Re-engineering a charity’s processes and saving £650k
Trinity Hospice provides compassionate, quality end-of-life care to adults and children across the Blackpool, Fylde and Wyre areas of Lancashire. It must raise £7m each year to provide its extensive services in a purpose-built hospice, in the home, and the community.
When David Houston was appointed Chief Executive in September 2010, Trinity was in considerable financial difficulty and not only likely to miss its target of a £200k annual surplus, it was going to show an operating deficit of £1.3m. With a precarious future compounded by the economic climate and falling donations, the Trustees were convinced that they were urgently in need of additional financial expertise and a turnaround plan.
It became apparent that financial reporting systems were simply not ‘fit for purpose’ for a £7m charity. Following an in-depth financial review, and with the help of FD Solutions over a period of 12 months, financial information systems were transformed. There simply hadn’t been sufficient meaningful management information (MI) for an organisation of this size under stress. Production of MI needed to be put into place without delay.
Trinity was now in a position to make better decisions, so from this challenging situation a huge opportunity arose to focus on how the charity could improve both its efficiency and its effectiveness and become ‘Fit for the Future’.
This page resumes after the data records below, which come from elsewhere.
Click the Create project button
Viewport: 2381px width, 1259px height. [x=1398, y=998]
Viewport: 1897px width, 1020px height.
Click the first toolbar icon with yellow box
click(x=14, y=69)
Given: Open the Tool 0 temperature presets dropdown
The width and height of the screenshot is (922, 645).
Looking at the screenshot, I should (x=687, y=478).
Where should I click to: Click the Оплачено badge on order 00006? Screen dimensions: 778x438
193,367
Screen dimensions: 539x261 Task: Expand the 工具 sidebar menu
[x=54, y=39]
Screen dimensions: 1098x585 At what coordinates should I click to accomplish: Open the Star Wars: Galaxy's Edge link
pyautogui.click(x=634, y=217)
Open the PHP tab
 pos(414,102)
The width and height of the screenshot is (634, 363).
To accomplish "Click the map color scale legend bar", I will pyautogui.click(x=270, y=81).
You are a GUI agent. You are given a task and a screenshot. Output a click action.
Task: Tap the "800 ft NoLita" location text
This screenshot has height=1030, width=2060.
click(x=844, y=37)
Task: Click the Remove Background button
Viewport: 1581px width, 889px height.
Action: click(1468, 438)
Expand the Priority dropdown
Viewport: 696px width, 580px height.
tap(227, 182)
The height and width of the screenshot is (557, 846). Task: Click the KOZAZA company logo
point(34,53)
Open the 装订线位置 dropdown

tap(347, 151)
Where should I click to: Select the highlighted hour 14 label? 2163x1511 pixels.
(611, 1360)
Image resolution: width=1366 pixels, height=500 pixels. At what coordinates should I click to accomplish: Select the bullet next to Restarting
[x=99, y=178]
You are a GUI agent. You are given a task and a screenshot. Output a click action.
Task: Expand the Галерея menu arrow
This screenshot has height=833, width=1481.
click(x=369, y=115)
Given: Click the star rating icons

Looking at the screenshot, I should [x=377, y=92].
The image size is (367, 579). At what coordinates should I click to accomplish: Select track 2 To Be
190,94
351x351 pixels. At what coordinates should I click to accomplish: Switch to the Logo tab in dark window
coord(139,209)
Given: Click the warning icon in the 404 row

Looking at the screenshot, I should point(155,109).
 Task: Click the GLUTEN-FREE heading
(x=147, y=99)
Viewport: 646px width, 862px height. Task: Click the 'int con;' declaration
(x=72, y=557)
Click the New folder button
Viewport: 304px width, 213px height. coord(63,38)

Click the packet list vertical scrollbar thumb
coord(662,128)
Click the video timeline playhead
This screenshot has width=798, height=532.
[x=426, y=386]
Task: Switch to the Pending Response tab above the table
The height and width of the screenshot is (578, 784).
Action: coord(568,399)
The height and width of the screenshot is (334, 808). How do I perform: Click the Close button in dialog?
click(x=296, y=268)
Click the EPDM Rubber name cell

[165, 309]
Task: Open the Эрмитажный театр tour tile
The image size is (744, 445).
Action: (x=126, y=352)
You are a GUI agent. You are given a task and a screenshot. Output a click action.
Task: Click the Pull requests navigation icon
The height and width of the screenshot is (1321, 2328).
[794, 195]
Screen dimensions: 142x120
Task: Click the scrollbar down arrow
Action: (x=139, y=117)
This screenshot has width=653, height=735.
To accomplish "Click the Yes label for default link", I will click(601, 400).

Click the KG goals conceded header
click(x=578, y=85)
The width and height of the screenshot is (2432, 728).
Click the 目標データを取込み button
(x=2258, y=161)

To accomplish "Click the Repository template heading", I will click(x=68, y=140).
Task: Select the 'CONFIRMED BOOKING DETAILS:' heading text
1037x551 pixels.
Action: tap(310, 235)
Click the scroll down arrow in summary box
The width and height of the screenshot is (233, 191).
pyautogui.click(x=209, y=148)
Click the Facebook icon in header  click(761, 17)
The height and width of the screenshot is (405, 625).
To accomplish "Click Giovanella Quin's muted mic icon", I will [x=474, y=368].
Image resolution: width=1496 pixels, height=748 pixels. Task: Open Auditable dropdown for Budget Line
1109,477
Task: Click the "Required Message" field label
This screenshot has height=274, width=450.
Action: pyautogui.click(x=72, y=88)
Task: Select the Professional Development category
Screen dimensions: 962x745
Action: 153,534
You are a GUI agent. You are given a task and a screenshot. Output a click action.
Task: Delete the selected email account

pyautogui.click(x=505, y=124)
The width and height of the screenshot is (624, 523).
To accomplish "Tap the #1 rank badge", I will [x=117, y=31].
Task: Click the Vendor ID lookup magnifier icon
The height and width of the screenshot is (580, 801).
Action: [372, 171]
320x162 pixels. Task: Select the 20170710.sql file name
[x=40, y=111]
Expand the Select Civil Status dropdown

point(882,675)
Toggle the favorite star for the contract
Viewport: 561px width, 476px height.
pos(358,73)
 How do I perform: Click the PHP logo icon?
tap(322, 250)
David Houston said, “We had two choices – we could do what many hospitals and councils were doing at the time, ie cutting back on our people across the board, or we could embark on a ‘Fit for the Future’ change programme tied to our new strategic vision where we would fundamentally challenge the way we do things and focus on efficiency.
Trinity engaged HR Director Solutions, sister business to FD Solutions, for the additional expertise needed. Significant change required that each department was redesigned, starting with non-clinical departments, and Trinity went back to basics with everything that it did. Improvements in efficiency saved £600k per annum – half of the cutbacks needed.
“We simply wouldn’t have achieved this without Ruth Lewis of HR Director Solutions, redesigning from the ground up, helping 950 volunteers, staff and the community to understand why we needed to change and to involve them in designing a demanding and yet ultimately positive outcome. We had to make sure that everyone was ‘getting on the bus’ as well as checking that it was going in the right direction!” David said.
He added, “The predominant culture back in 2010-11 was a wonderful, caring and consensual environment, but one not used to a performance management culture. We needed everyone to buy in and understand that part of performance management is also about everyone fulfilling their potential – including Directors – and helping to lead and engage in the change programme. Ruth’s knowledge and experience of health, corporate and not-for-profit sectors helped us to bridge that gap.
“For example, our rostering had become convoluted. Given a long-standing caring and consensual framework, managers tended to agree to staff’s preferred hours. When we adopted an electronic rostering system, it almost keeled over, because the software could not accommodate the working patterns in place. So step-by-step improvements in efficiencies were made at all levels. Of many examples, we changed the evening meal for staff to a light self-service meal, with their agreement.
“As part of department redesigns, we did have to make a number of redundancies that were not voluntary. It would have been impossible without the managers being on-board – they were the ones who knew what was possible without compromising the quality of patient care or our core values. They were critical to the departmental redesigns.
“I think it speaks volumes that through all of this, we retained the support of our 950 volunteers and the community. We worked hard on all aspects of stakeholder management and Ruth was very effective at helping us manage our external communications. We were open and honest. We had only positive media coverage about what was happening and why.
“Six months on, our patient satisfaction levels are that 88% of patients are ‘very satisfied’ and our quality of care is still ‘Gold Standard’. We are now a very tight ship, with 80% of our staff involved in front-line care, 11% in fundraising and 9% in administrative roles.
“Following a revision of income generation strategy, we increased the number of charity shops from eight to 14, corporate fundraising has generated a further £100k and the efforts to focus on individual giving and enhanced legacies have now borne fruit generating a further £300k. From an operating deficit of £1.3m in March 2011, we saw a small surplus in March 2013 and we forecast a £300k-£400k surplus for the year to March 2014.
“Quite a turnaround and one which we couldn’t have achieved so quickly without Ruth’s help in supporting our committed staff and volunteers. Ruth is now helping us strategically to bed in our new cultural perspective. At Trinity we are ‘Fit for the Future’ and better placed to achieve our vision with partners that by 2020, everyone on the Fylde coast will have access to good end-of-life care and a good death”.